I. No hay dudas de que la nueva integración de la Corte Suprema de Justicia de Argentina (CSJN o Corte Suprema) ha sido un factor determinante para la mutación de la doctrina constitucional que el tribunal mantenía hasta hace unos años. A partir de 2016, la designación de los jueces Carlos Rosenkrantz y Horacio Rosatti rompió el equilibrio que existía sobre algunas definiciones interpretativas importantes, construidas y consolidadas durante más de una década. En poco más de dos años esos consensos se desarmaron. A través de una serie de casos de insoslayable relevancia jurídica, política y social, la Corte dio a conocer su nuevo pensamiento constitucional. Estas circunstancias hacen que el título de esta obra colectiva, dirigida por el joven constitucionalista Gonzalo Gabriel Carranza, no haya sido para nada antojadizo. A lo largo de cinco capítulos, el libro analiza seis sentencias de la CSJN de forma pormenorizada y con un profundo examen crítico. La elección de los casos que se estudian tampoco ha sido casual. Por el contrario, representan hitos trascendentales de esta nueva etapa de justicia constitucional en Argentina. Discusiones que se pensaban zanjadas, como el valor jurídico en el derecho interno de las sentencias de la Corte Interamericana de Derechos Humanos (Corte IDH) o la posibilidad de la Corte Suprema de dejar sin efecto sus propias decisiones a partir de lo dispuesto en un proceso internacional. Otras temáticas desencadenaron hondas discusiones no solo jurídicas, sino también políticas y sociales, como la constitucionalidad de ciertos beneficios penales para acusados por delitos de lesa humanidad. Algunos debates estaban casi olvidados, como la constitucionalidad de la enseñanza religiosa en el marco de la educación pública.
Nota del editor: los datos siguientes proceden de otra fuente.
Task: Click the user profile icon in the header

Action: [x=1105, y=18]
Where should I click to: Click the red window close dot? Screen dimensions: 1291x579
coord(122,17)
Otros generaban rispideces y paradojas, como la (in)constitucionalidad de la propia Constitución, al hilo del límite etario que esta fija a los jueces del alto tribunal. Cuestiones todas, como puede advertirse, de una relevancia innegable y de sobrada enjundia jurídica.

Antes de reseñar el contenido del libro, me permito destacar una serie de lugares comunes que vinculan tanto a quien ha dirigido el trabajo como al resto de los autores. Se trata de brillantes y jóvenes constitucionalistas argentinos que durante largo tiempo han estrechado lazos y forjado su formación académica en ambos lados del Atlántico. Los integrantes de este grupo se iniciaron como juristas e investigadores en diversas universidades públicas de Argentina. Decidieron, luego, profundizar esa formación en el Centro de Estudios Políticos y Constitucionales (CEPC), cursando el prestigioso Máster Universitario en Derecho Constitucional que se imparte en Madrid. Algunos también transitaron por la Universidad Autónoma de Madrid y por el Servicio de Doctrina del Tribunal Constitucional, lo cual nos permitió —en ambos sitios— compartir experiencias y debatir ideas. Esta convergencia entre su vinculación académica y una notable formación constitucional ha dado como resultado un grupo de investigación serio, dedicado e innovador. Su capital más valioso, estoy seguro, es una frescura de ideas y un análisis crítico del derecho que solo se permiten los verdaderos pensadores.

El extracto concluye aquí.